***** SELECTION *****

Speaking in Phnom Penh at a conference on the issue that included private-sector representatives, So Khun said the initiative would avoid duplication of infrastructure, thereby reducing the sector’s expenses and its potential impact on the Kingdom’s skyline.
“We do not want to see too many antennas dotted along roads in the future,” he said.
The government has given Tower Master Cambodia Co Ltd a 35-year licence to build shared mobile infrastructure across the country. The company is 80 percent owned by an unnamed Malaysian firm, with the remaining 20 percent taken by Ung Veasna, the president of the new firm.
“We hope that the participation and sharing of experiences in using these joint antennas will help boost growth of the economy and improve the country’s telecommunications service quality,” Ung Veasna said at Thursday’s meeting.
The first stage of the process would see the company invest US$20 million to build 100 joint antennas across the Kingdom.
In a bid to raise capacity from the current roughly 2.3 million mobile-phone users to 5.3 million, the Ministry of Posts and Telecommunications (MPTC) plans to build a total of 4,500 antennas, according to documents presented Thursday.

***** DATA EXTRACT *****

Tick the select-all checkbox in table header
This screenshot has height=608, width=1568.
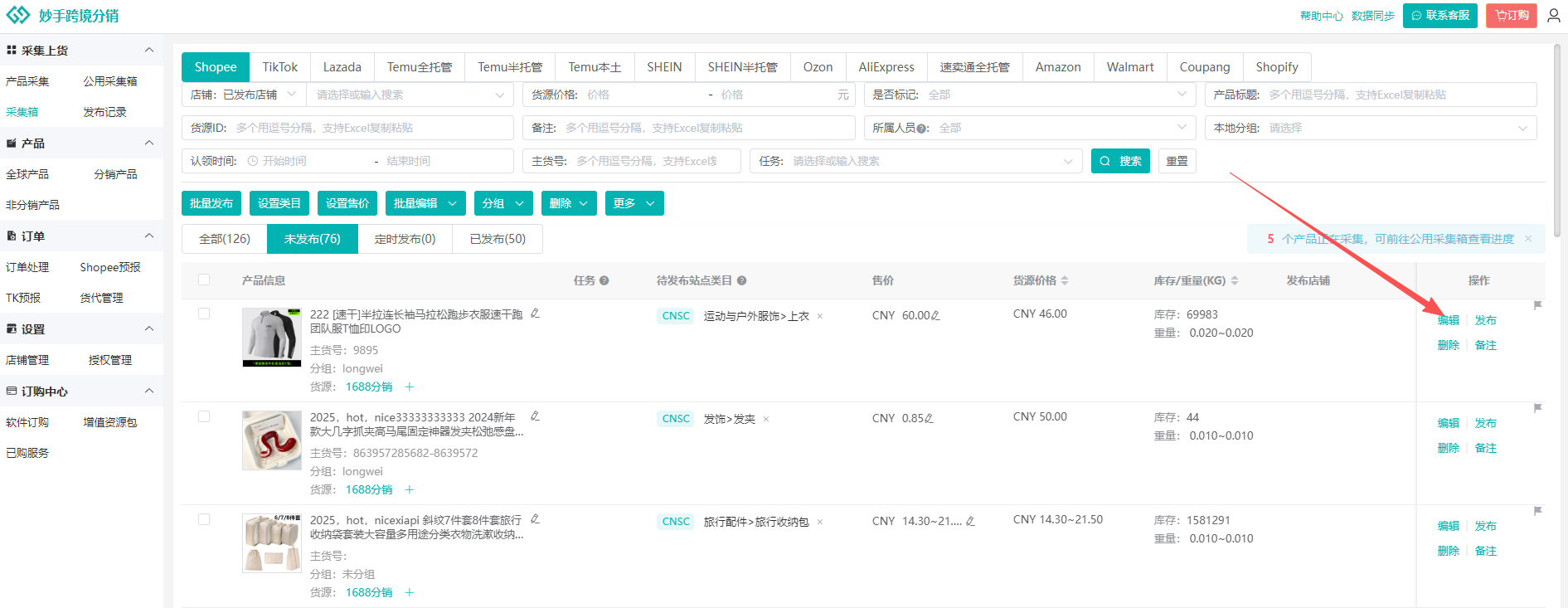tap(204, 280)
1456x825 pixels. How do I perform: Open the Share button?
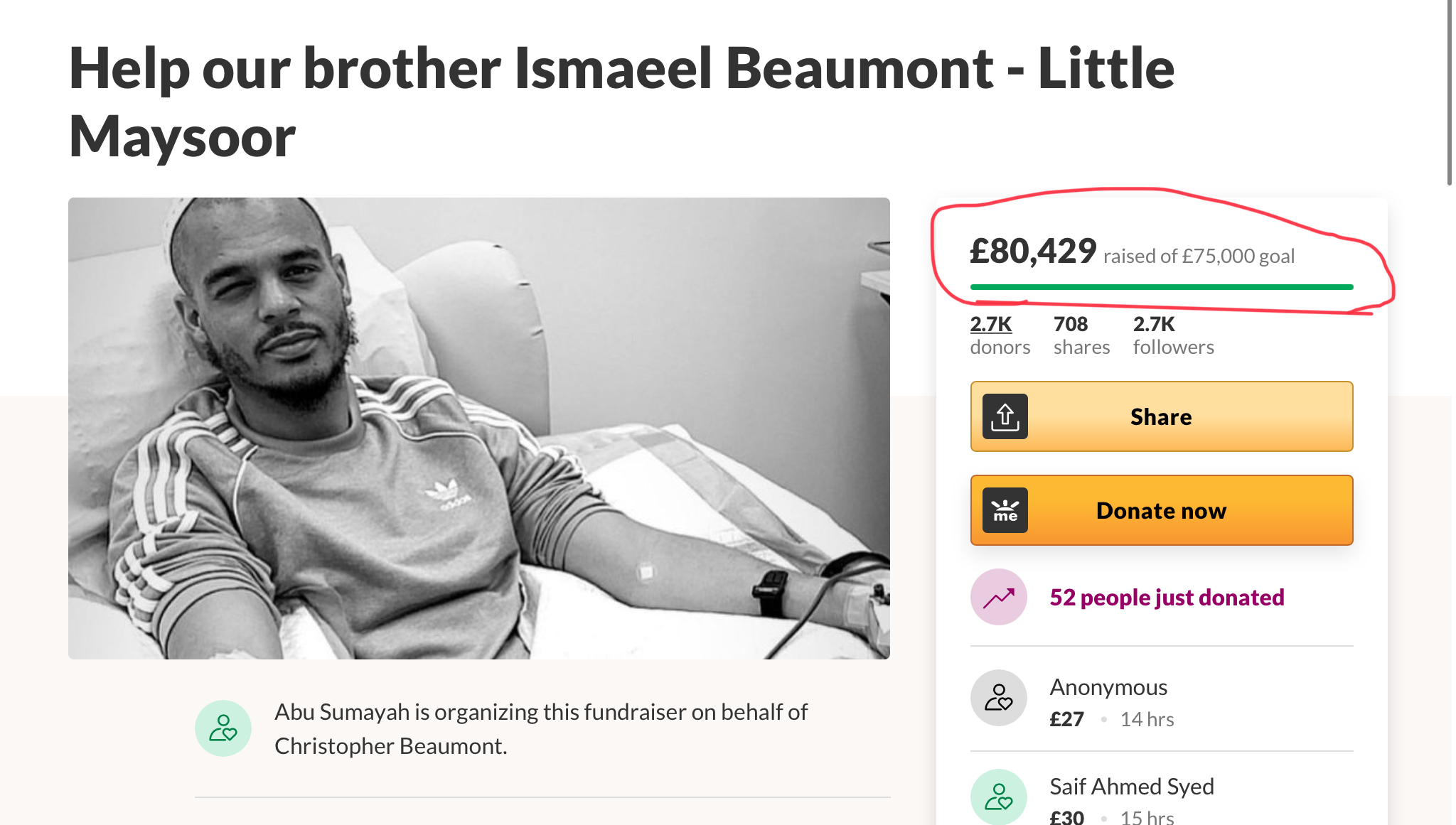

*****

WHAT TO DO =>
1. Copy the passage on Cambodia's shared mobile antennas from "The government has" up to and including "at Thursday’s meeting.".
2. Write what comes next in the passage on Cambodia's shared mobile antennas, starting after its last sentence.

ANSWERS TO THE EXERCISES =>
1.
The government has given Tower Master Cambodia Co Ltd a 35-year licence to build shared mobile infrastructure across the country. The company is 80 percent owned by an unnamed Malaysian firm, with the remaining 20 percent taken by Ung Veasna, the president of the new firm.
“We hope that the participation and sharing of experiences in using these joint antennas will help boost growth of the economy and improve the country’s telecommunications service quality,” Ung Veasna said at Thursday’s meeting.

2.
How this plan will be achieved remains hugely controversial within the mobile-phone sector, given that some companies have operated in the Kingdom for years and spent tens of millions of dollars on infrastructure to gain a competitive advantage, whereas others have entered only recently.
A draft of a proposed telecoms law states in Article 50(b) that “a licensee shall share the facilities with other licensees”, a clause that has raised concern in some firms in the sector.
In its recommendations to the ministry in response to the draft, the private sector said at the end of September that it agreed that sharing infrastructure was beneficial in reducing costs and environmental impact, but that, within Cambodia, market forces had not been given sufficient time to work.
“Mandatory facilities sharing will reduce the incentive on operators to build such infrastructure,” said the recommendations, which were refined before submission to the ministry.
“This may result in less than the optimal number of towers being constructed such that when the operators commence infilling their networks to improve coverage and provide better service, they are unable to do so as all tower capacity has been filled.”
The nine-page feedback document adds: “This will result in a delay in improvements to the network while additional towers are built.”
Mobitel, the country’s first mobile-phone operator and largest by market share, this year announced a $350 million three-year rural expansion programme after the signing of a $100 million loan secured through the International Finance Corporation.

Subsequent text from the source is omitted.